Seúl, Corea del Sur – La sociedad surcoreana se encuentra en estado de alerta tras el escalofriante descubrimiento de una serie de crímenes que mezclan la psicopatía con el uso de tecnologías de última generación. Una joven, cuya identidad ha sido resguardada por las autoridades locales, ha sido vinculada con el asesinato de varios hombres en un caso que desafía la lógica de la seguridad digital y la salud mental contemporánea en el continente asiático.
De acuerdo con las investigaciones preliminares y los reportes periciales, la detenida no actuó de manera errática, sino que empleó la inteligencia artificial ChatGPT como un aliado estratégico para orquestar sus crímenes. Los peritajes psicológicos realizados hasta el momento sugieren que la acusada padece un severo trastorno de control de impulsos. No obstante, más allá de la impulsividad, los especialistas detectaron una necesidad obsesiva de control y manipulación de sus vínculos interpersonales, llevando estas conductas a un nivel letal y perturbador.

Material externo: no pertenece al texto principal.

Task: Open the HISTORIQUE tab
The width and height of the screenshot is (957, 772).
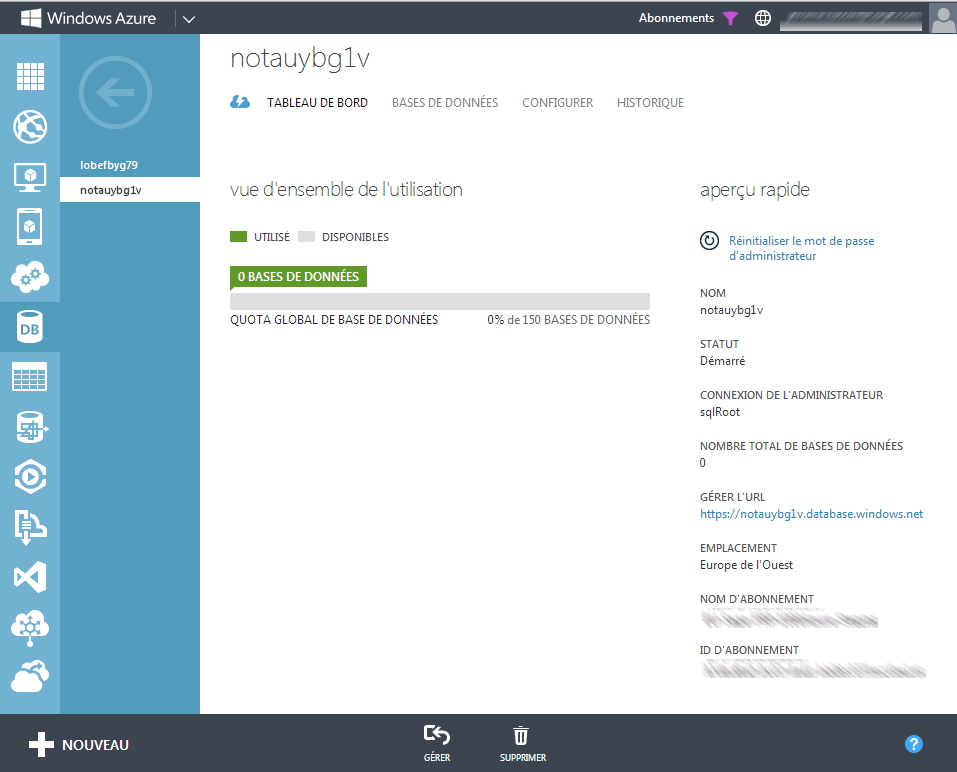Action: (x=650, y=103)
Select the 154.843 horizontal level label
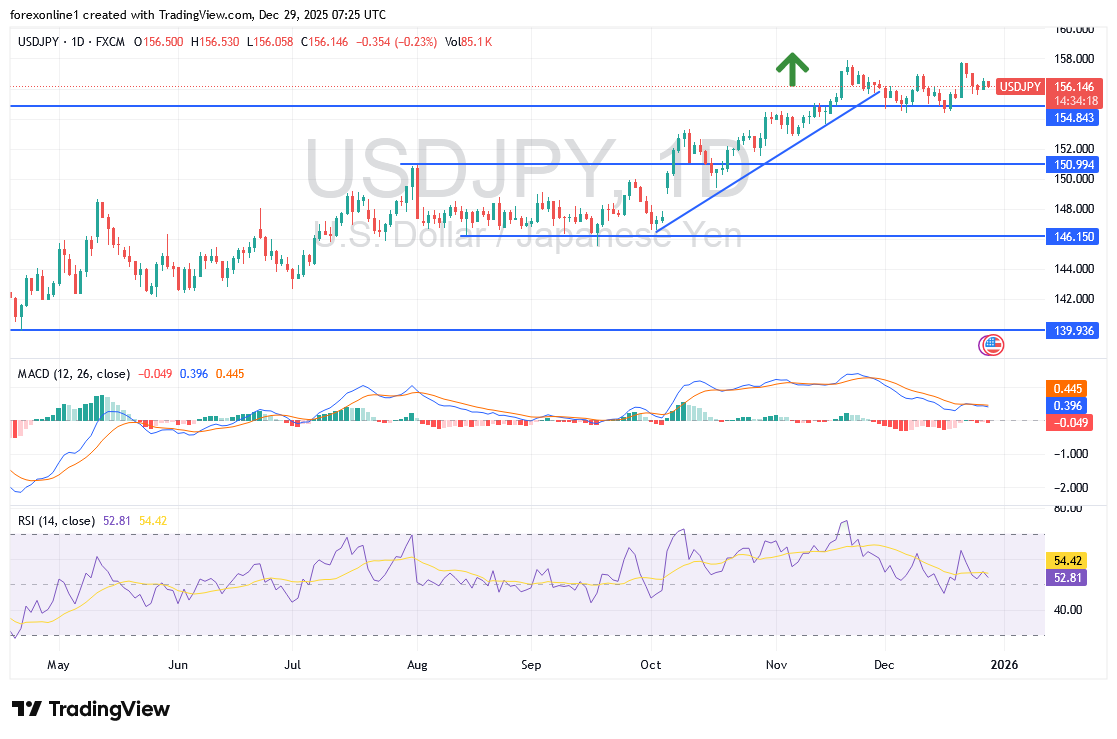1117x739 pixels. [1072, 118]
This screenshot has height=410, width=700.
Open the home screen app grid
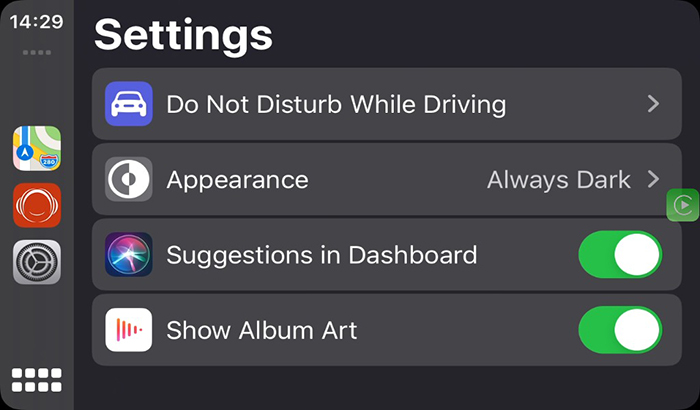pos(37,380)
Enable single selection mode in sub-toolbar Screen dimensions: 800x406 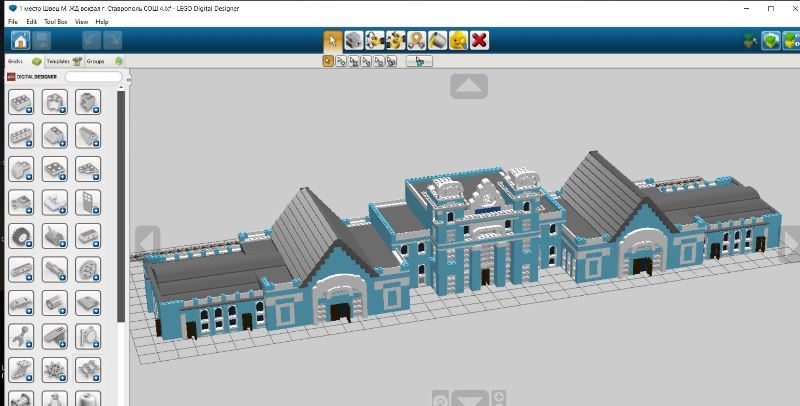(x=328, y=61)
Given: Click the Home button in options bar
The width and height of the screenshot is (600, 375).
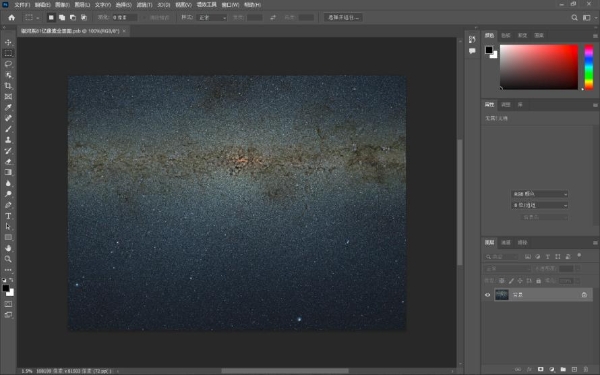Looking at the screenshot, I should pyautogui.click(x=11, y=18).
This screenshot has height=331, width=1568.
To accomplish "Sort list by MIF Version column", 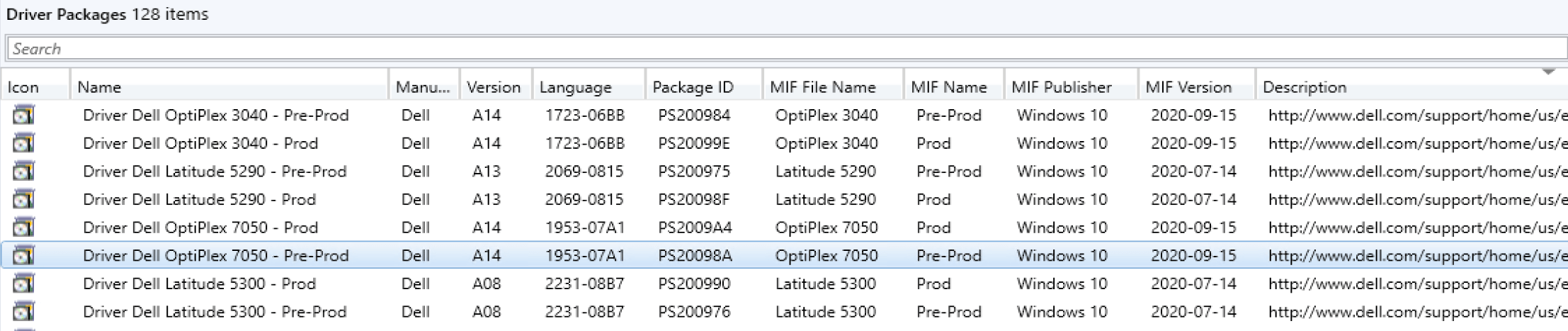I will point(1188,87).
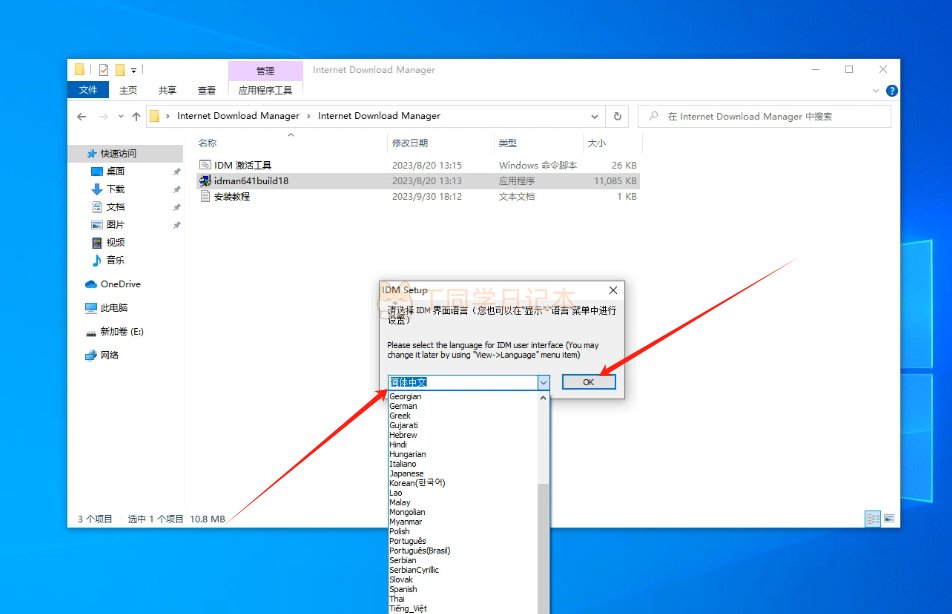
Task: Switch to large icons view in the status bar
Action: pyautogui.click(x=889, y=519)
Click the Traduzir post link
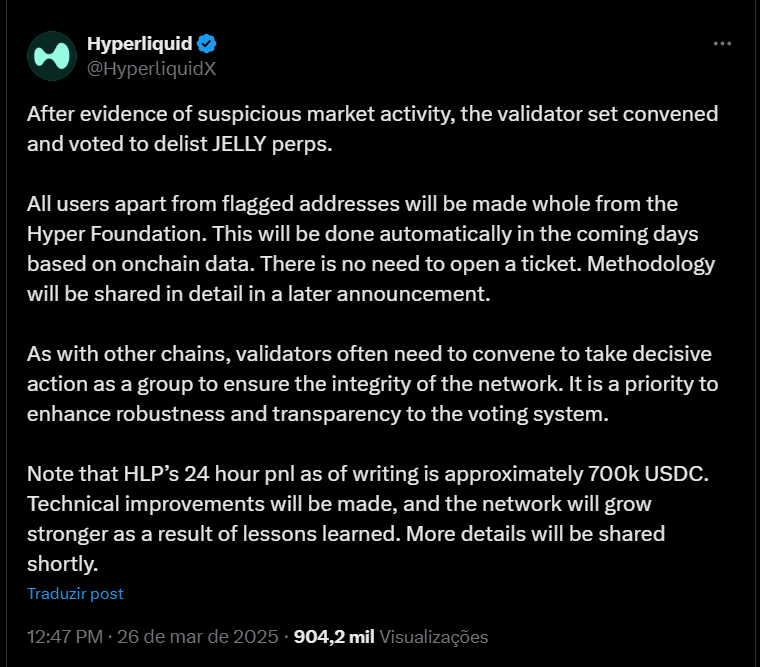The width and height of the screenshot is (760, 667). pyautogui.click(x=75, y=594)
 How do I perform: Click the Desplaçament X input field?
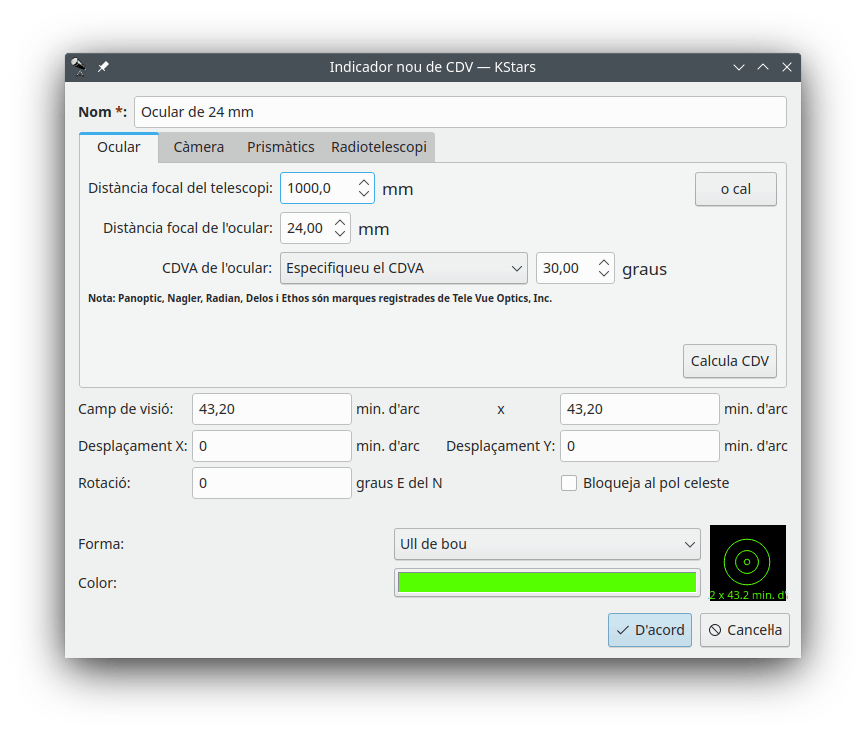pyautogui.click(x=271, y=446)
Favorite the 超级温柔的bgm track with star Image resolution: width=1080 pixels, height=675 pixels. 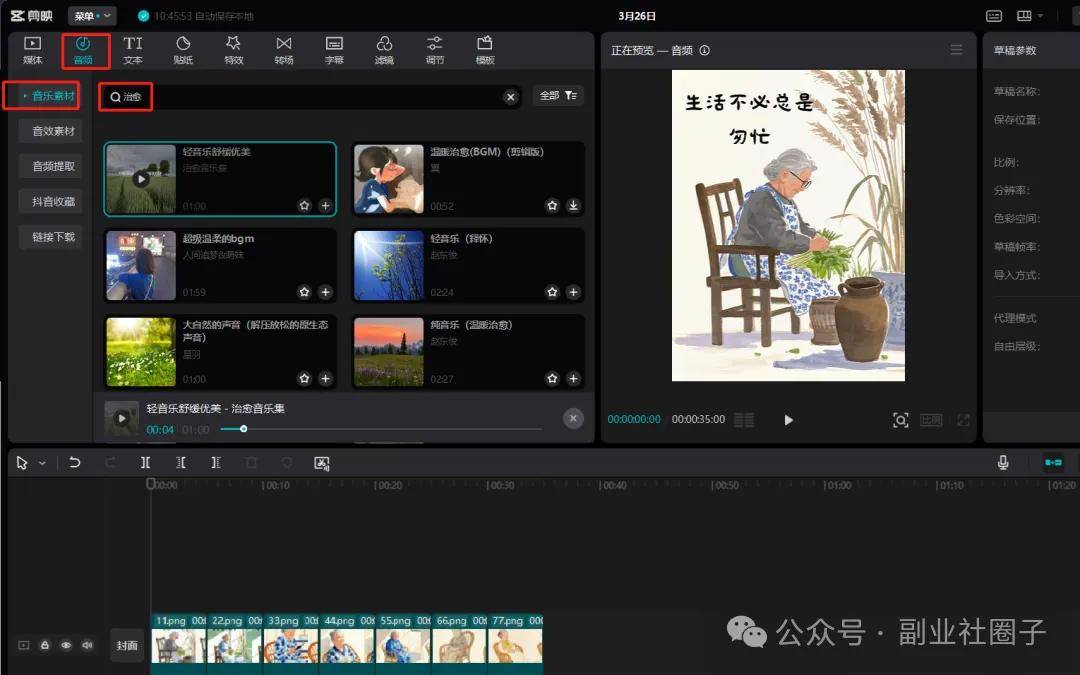click(305, 292)
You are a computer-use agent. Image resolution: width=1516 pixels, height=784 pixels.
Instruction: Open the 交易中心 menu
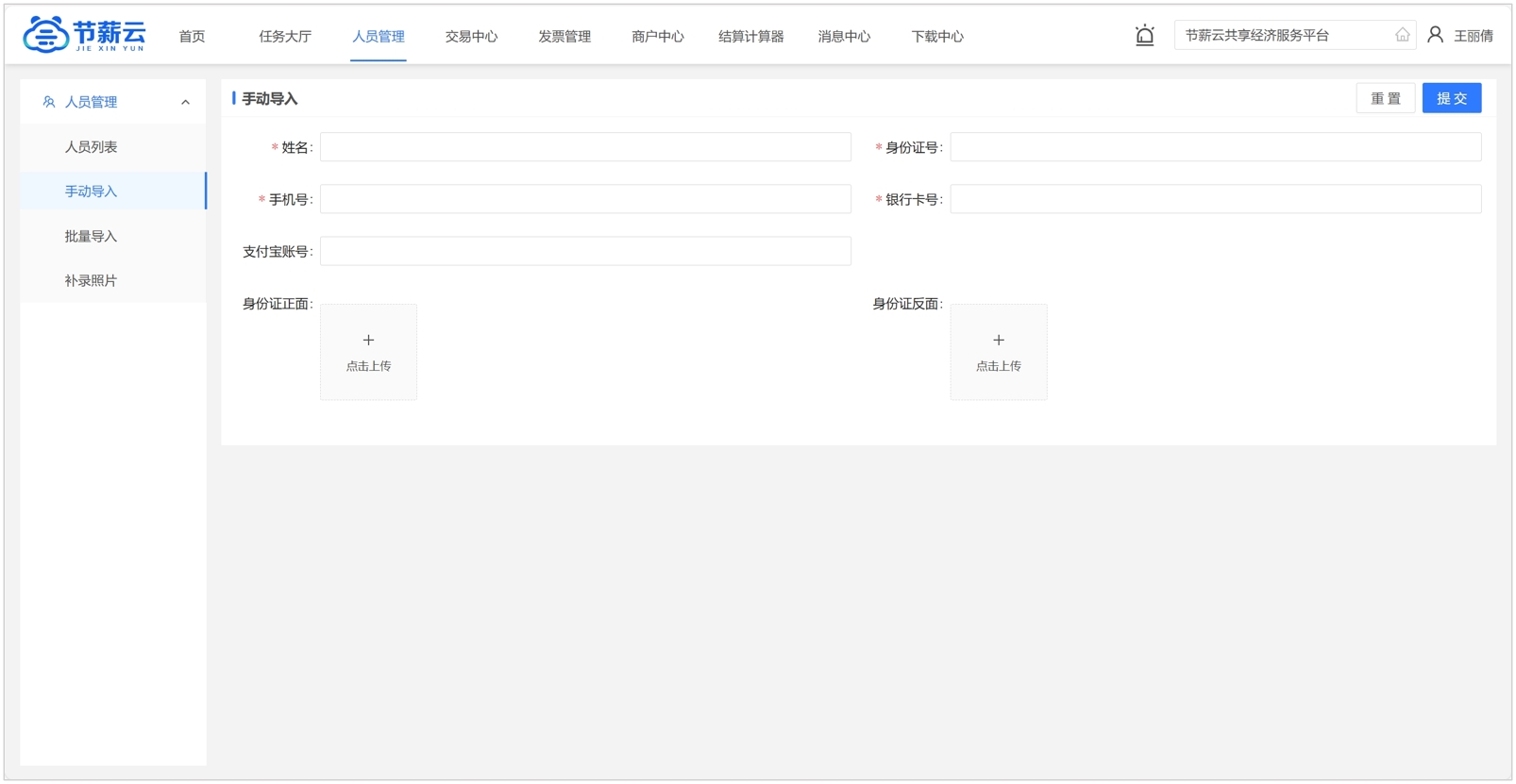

El uso de la IA en este contexto ha generado una ola de indignación y preocupación global. Se presume que la joven utilizó el chatbot para perfeccionar sus métodos de engaño, planificar coartadas y, potencialmente, estructurar los escenarios en los que cometía los ilícitos sin levantar sospechas inmediatas. Este nivel de sofisticación en el uso de herramientas de procesamiento de lenguaje natural para la ejecución de delitos violentos marca un precedente alarmante para las agencias de seguridad internacional y los desarrolladores de software.
Para el público en México, este suceso resuena en un contexto donde la seguridad en plataformas digitales y el impacto de las nuevas tecnologías en la conducta humana son temas de creciente relevancia en la agenda pública. El caso pone de manifiesto la urgencia de establecer marcos regulatorios más estrictos y éticos sobre el uso de la inteligencia artificial, así como la importancia de la detección temprana de perfiles sociopáticos que puedan explotar estas herramientas para fines delictivos.
Actualmente, las autoridades de Seúl mantienen una investigación abierta para esclarecer el alcance exacto de la premeditación facilitada por la tecnología. Mientras tanto, la imputada permanece bajo custodia y observación psiquiátrica forense, mientras el mundo observa con asombro cómo una herramienta diseñada para la productividad fue subvertida para convertirse en un instrumento de una tragedia de proporciones estremecedoras.